Der deutschen Bankenbranche drohen infolge eines öffentlich bislang öffentlich unbeachteten Gerichtsurteils strengere juristische Restriktionen in ihrem Retail-Brokerage. Es geht dabei um den Umgang mit Wertpapierkrediten, bei denen die Kunden die erworbenen Aktien als Sicherheit bei der Bank hinterlegen.
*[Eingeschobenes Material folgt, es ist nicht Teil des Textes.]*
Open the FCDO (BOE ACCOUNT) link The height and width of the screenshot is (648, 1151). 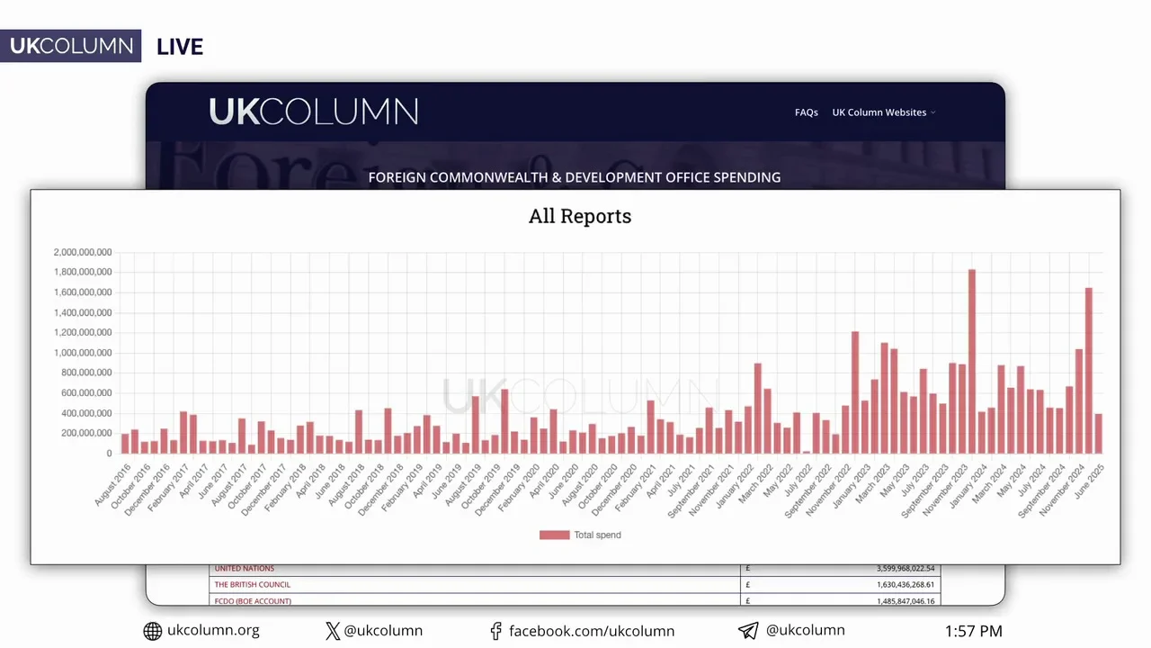[253, 600]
In dem konkreten Fall hatte ein Kunde der Comdirect kurz vor dem Corona-Crash für 350.000 Euro Deutsche-Bank-Aktien erworben – und zwar zu einem Einstandspreis von 16,93 Euro je Aktie. Zur Finanzierung nahm der Anleger einen Wertpapierkredit über 100.000 Euro in Anspruch. Im Zuge des Corona-Crashs stürzte die Aktie im März 2020 dann jedoch unter 6 Euro. Weil nur 70% des Kurswerts als Beleihungswert herangezogen werden dürfen, sank der tatsächliche Beleihungswert der Papiere auf nur noch gut 85.000 Euro.
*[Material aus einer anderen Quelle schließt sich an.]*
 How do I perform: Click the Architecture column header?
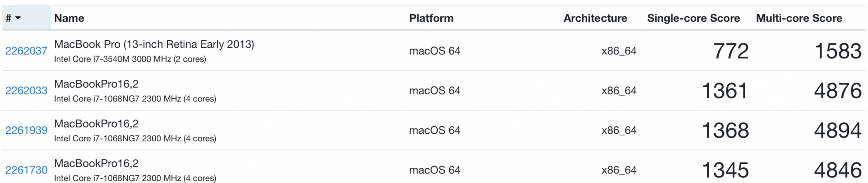pyautogui.click(x=595, y=18)
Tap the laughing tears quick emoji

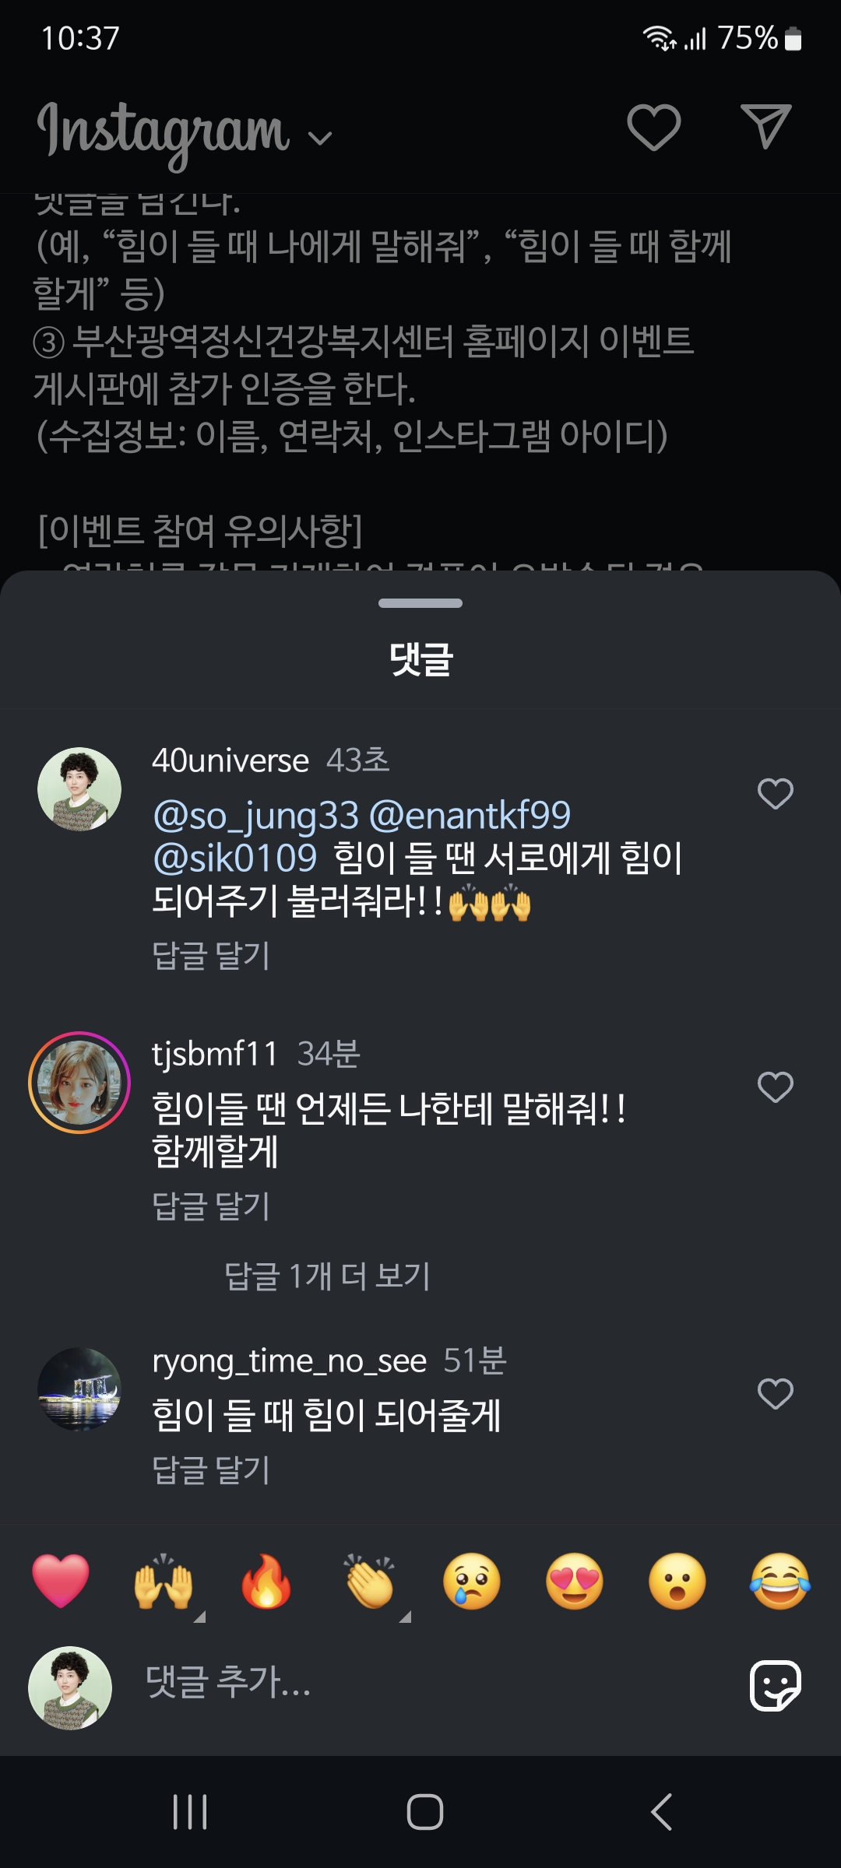(x=779, y=1581)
Die Comdirect forderte den Kunden auf, die „Deckungsrelationen“ wieder herzustellen – sprich: Geld oder Aktien nachzuschießen. Ein durchaus üblicher Vorgang, im Bankenjargon auch „Margin Call“ genannt. Als die Comdirect nichts von ihrem Kunden hörte, liquidierte sie am 23. März zwei Drittel der Aktien, genauer: 12.923 Stück – für einen Gesamterlös von 71.418 Euro. Machte einen rechnerischen Verkaufskurs von 5,53 Euro. Ein Riesenverlustgeschäft also. Der Kunde setzte sich juristisch zu Wehr, doch die Bank berief sich auf ihre AGB.

Genau dieser Praxis könnte das besagte Urteil (es erging bereits im September vor dem OLG Schleswig-Holstein) nun jedoch ein Ende bereiten. Und wie das Gericht selbst festhält, ist die Klausel, auf die sich die Comdirect beruft, in ähnlicher Form auch in anderen Häusern verbreitet. Setzt sich die Rechtsauffassung des OLG also durch, könnten Deutschlands Banken künftig deutlich strikteren Vorgaben unterliegen, wenn es um die Verwertung von Sicherheiten bei Wertpapierkrediten geht.
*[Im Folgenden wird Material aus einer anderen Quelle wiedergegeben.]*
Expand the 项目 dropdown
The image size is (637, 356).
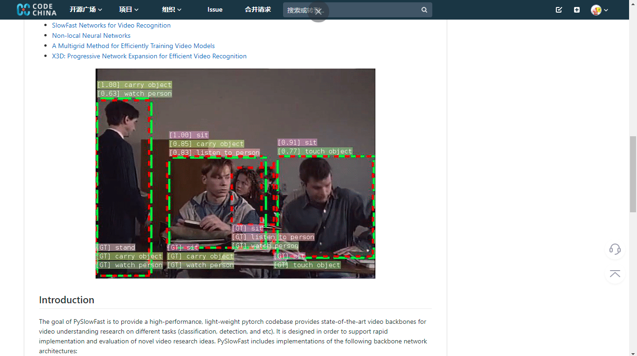pyautogui.click(x=128, y=9)
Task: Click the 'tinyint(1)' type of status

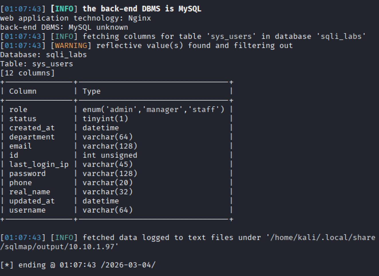Action: (x=105, y=119)
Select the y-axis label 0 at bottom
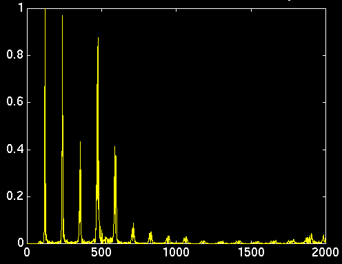 (x=21, y=243)
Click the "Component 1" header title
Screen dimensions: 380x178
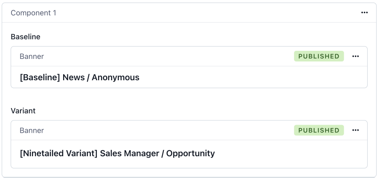33,13
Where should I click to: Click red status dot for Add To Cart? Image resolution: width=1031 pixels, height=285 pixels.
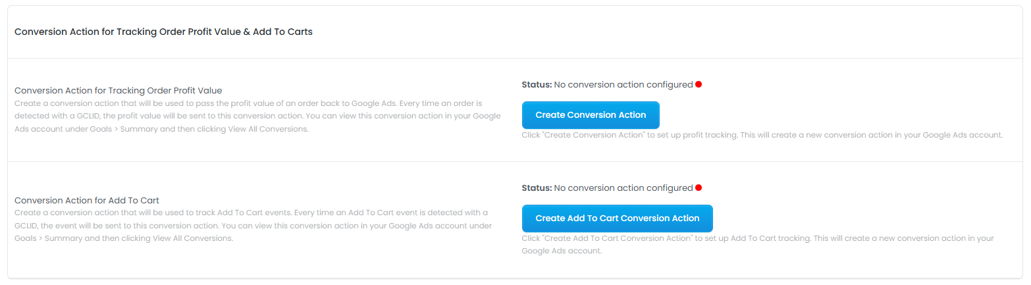coord(699,188)
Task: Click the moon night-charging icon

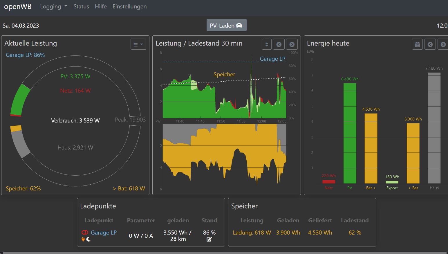Action: click(x=88, y=239)
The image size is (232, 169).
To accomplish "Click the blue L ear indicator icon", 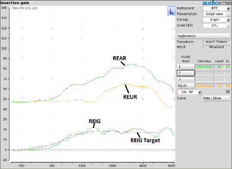I will [171, 11].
Was genau hat das zu bedeuten? Ein Überblick:

Was genau stand in der Comdirect-Klausel?

Konkret hält das Schleswig-Holsteinische Oberlandesgericht laut seinem Urteil (5 U 132/22) die Formulierungen zur Vergabe von Wertpapierkrediten in den AGBs der Comdirect für nichtig. In der strittigen Klausel hieß es wörtlich: „Die Comdirect ist berechtigt, aber nicht verpflichtet, zur Wiederherstellung der vereinbarten Deckungsrelationen Depotwerte zu veräußern. Außerdem kann [die] Comdirect anderweitige Sicherheiten verlangen, um die vereinbarte Sicherungsquote wiederherzustellen.“

Weil die Comdirect auch noch die Deckungsrelationen – vereinfacht gesprochen: die Höhe der Sicherheit je nach gehaltener Wertpapierart – jederzeit ändern konnte, seien diese Sätze „formnichtig“, so das Gericht. Übersetzt für Nichtjuristen: Die Comdirect nimmt sich mithilfe ihrer AGBs viel zu viel heraus: Sie kann die Kreditbedingungen ändern, über das Eigentum der Kunden verfügen und die Erlöse aus dem selbst initiierten Zwangsverkauf vereinnahmen. Den Richtern in Schleswig geht das zu weit.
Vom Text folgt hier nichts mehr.